Concerning the fish Walton notes that ancient literature refers to fantastic creatures sent from the gods. The epic of Gilgamesh for example refers to the “Bull of Heaven” sent by Anu.
The Bull of Heaven is particularly interesting in that it is sent in response to the hubris of the hero with the intention of teaching him a lesson. Jonah likewise acted against deity (by fleeing) and was subsequently confronted by a cosmic creature ordained by deity. In Gilgamesh the Bull of Heaven is not symbolic or allegorical. It is considered real, but as a supernatural creature would not be classed alongside any standard list of zoological specimens. A similar understanding may be possible for the fish in Jonah. (p. 105)
If the book is satire it will use the forms of the time – and this would include the cosmic creature ordained by deity. This is an accepted form of the day and age. Contra argument three, the reason to see the fish as a cosmic creature comes not from a desire to remove the miraculous but from the appreciation of the forms common in ancient Near Eastern literature.
 
Walton also comments on the length of time, three days and three nights.
A person is considered truly dead after three days in the grave or in the netherworld. In the Descent of Inanna the goddess goes down into the nether world and tells her servant that is she has not returned in three days, she should lament for he and make petitions to the gods for her return. With this idea in mind, Jonah’s three days and nights in the belly of the fish in the realm of death indicates that Jonah is at the threshold of death. (p. 109)

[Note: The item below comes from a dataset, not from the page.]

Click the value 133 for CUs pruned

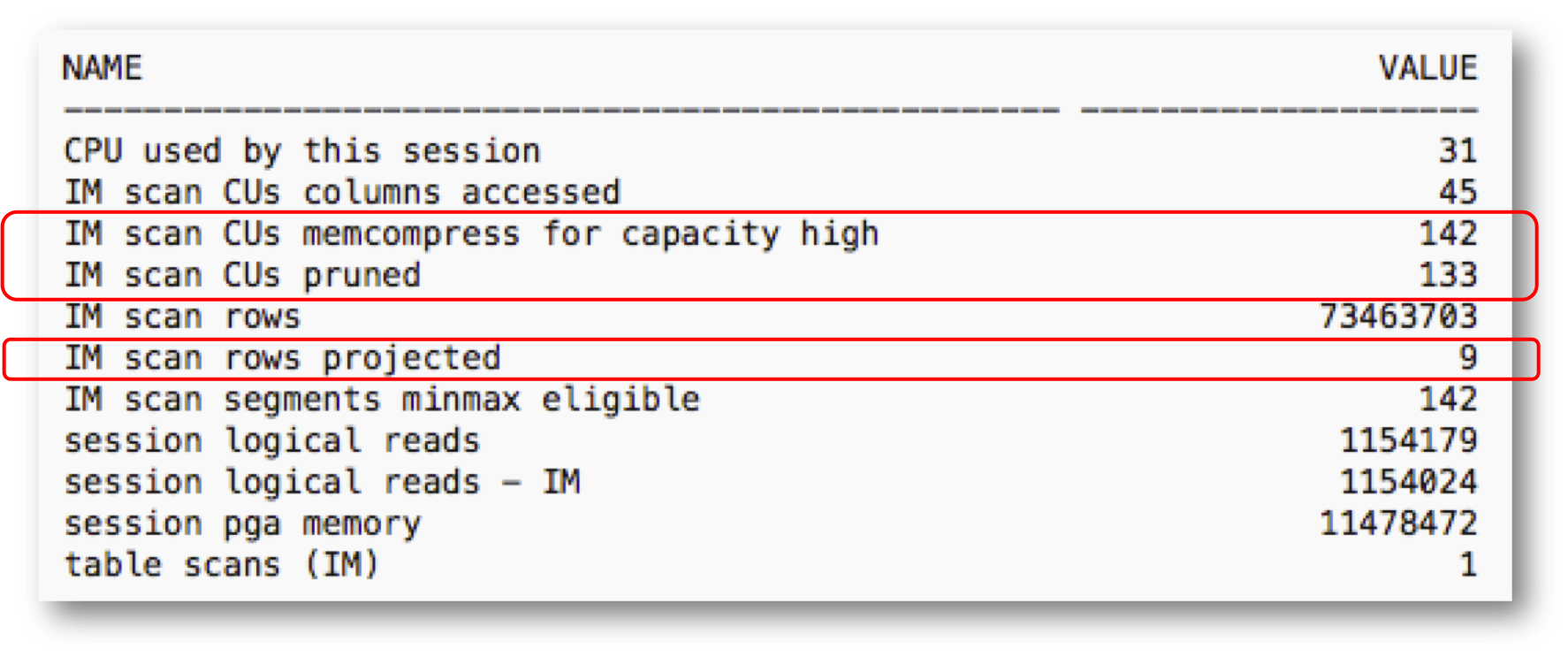pos(1448,276)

The idea of Jonah on the threshold of death also comes in his prayer in chapter 2. The sign of Jonah refers to this return from death after three days in the fish. Certainly there is no other way in which Jesus is justly compared with the foolish, selfish, and superficial prophet Jonah. Something greater than Jonah is here is quite the understatement.
 
I will also note that as Christians we celebrate the crucifixion on Good Friday (the preparation day before the Sabbath) and the resurrection on Sunday morning (very early in the morning on the first day of the week) so we don’t exactly attach great literal significance to the three nights in the heart of the earth. Why then, we insist that the story of Jonah must be history for the allusion to be valid I am not sure.  John notes a special Sabbath and thus would likely have three nights, but the church through the centuries has not chosen this chronology, but rather the Friday to Sunday observance.
 
Chapter four of the book really nails the genre as satire (or parody) in my opinion.

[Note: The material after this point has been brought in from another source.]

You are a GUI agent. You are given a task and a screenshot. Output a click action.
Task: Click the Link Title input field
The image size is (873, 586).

3:10 When God saw what they did and how they turned from their evil ways, he relented and did not bring on them the destruction he had threatened. 
4:1-3 But to Jonah this seemed very wrong, and he became angry. He prayed to the Lord, “Isn’t this what I said, Lord, when I was still at home? That is what I tried to forestall by fleeing to Tarshish. I knew that you are a gracious and compassionate God, slow to anger and abounding in love, a God who relents from sending calamity. Now, Lord, take away my life, for it is better for me to die than to live.”
Walton notes that this description of God is practically creedal in the Old Testament … gracious, compassionate, slow to anger and abounding in love. Yet Jonah takes it as a negative. God doesn’t do what any “good” God should [do, by wiping] out the Ninevites [and] destroying their city. Really, God’s compassion is reason to wish for death? As satire the focus is on the attitude of Jonah, and perhaps by extension all those who prefer to delight in God’s wrath and judgment (on others of course) rather than his mercy and compassion.